While some sections like a way-too-long montage of police interrogation may be muddled, Caine alone gives the film a hearty gravitas.
It's maybe a minor movie but Caine owns the screen in a major way. He's utterly believable in every moment - from his grieving over his wife to his calm intensity when facing down his enemies. HARRY BROWN has a predictable vigilante premise yet it's still satisfying - take away the cell phone camera footage and it's the same kind of claustrophobic thriller that could've been made in any era.
(Dirs. Brian Koppelman & David Levien, 2009)

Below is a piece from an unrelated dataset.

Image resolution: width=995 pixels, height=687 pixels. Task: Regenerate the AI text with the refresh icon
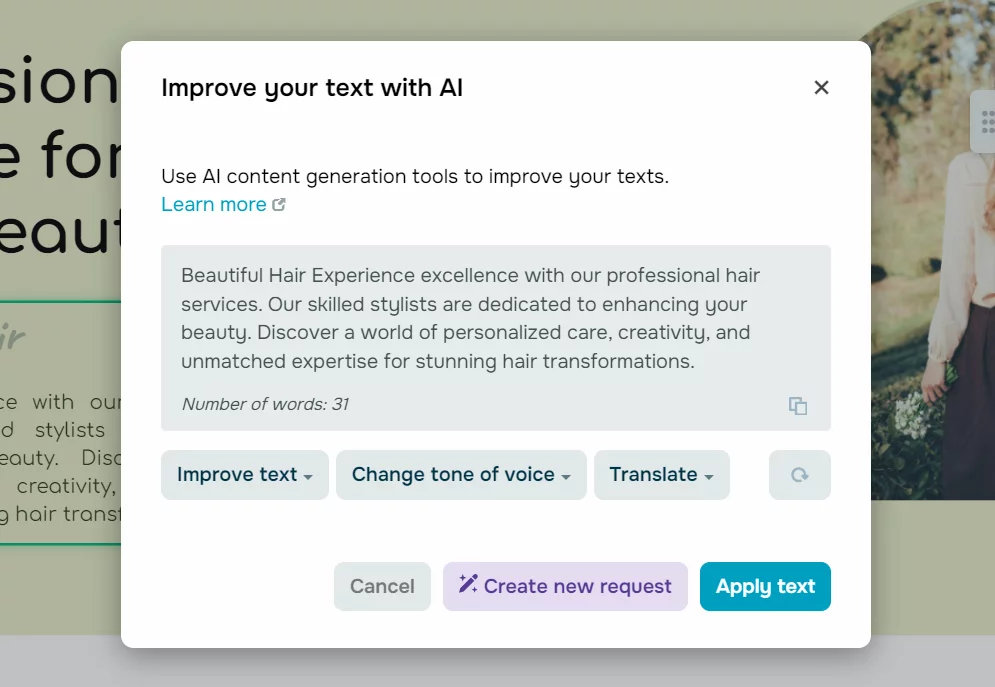799,475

Once again Michael Douglas plays a crassly ambitious businessman who alienates everybody around him. No wait; this isn't WALL STREET 2: MONEY NEVER SLEEPS - that's not in theaters until September.
Here Douglas plays Ben Kalmon - a divorced defrauded former car dealership tycoon who cheats on his girlfriend (Mary Louise-Parker), borrows money from his daughter (Jenna Fischer from The Office), and spouts out existential advice about every topic to whoever will listen to him.
Louise-Parker wants Douglas to accompany her daughter (Imogen Poots) to a college interview at his alma mater. Y
ou're right to think that is a bad idea - he's a womanizing sleaze and despite her youth, Poots is and cynical and promiscuous to match . Jesse Eisenberg (ADVENTURELAND, ZOMBIELAND) shows up as a campus guide who Douglas gives some unheeded romantic guidance to.
Where this goes to from here was unpleasant enough to watch; I'd rather not have to describe.
It's hard to decipher what we're supposed to take away from Douglas's character. At first he's a fast talking comic figure who we're supposed to laugh at in a "that old dirty codger" way but as the pitiful dimensions of his unlikability widen each scene adds up to little more than a series of collected cringes.
It benefits sporadically from a good cast - Susan Sarandon as Douglas's ex wife appears to delight in her character's confidence, Fisher has some strong moments standing up to her untrustworthy father, and Poots savvily strides through her cutting scenes. Eisenberg just does his patented nervous kid shtick but it's not his fault - he's not given enough here to do anything else with.
Danny DeVito lightly steals the film as a deli owner who knew Douglas back in his college days. DeVito dispenses the only real wisdom (and some of its only humor) the film has to offer and it's nice to see him on-screen again with Douglas - they were co-stars in ROMANCING THE STONE, THE JEWEL OF THE NILE, and, my favorite, THE WAR OF THE ROSES. Otherwise the film doesn't have enough of an emotional arc to it. It's well made with convincing dialogue but its tone is too reserved and its narrative lacks drive.
Seeing Douglas interact with college students made me nostalgic for a his much better film that tackled some of the same themes - THE WONDER BOYS. There Douglas's Grady Tripp was a thoughtful yet jaded man truly at a crossroads, here his pathetic character is just a jerk in a large hole he dug himself and I found myself not caring if he ever gets out of it.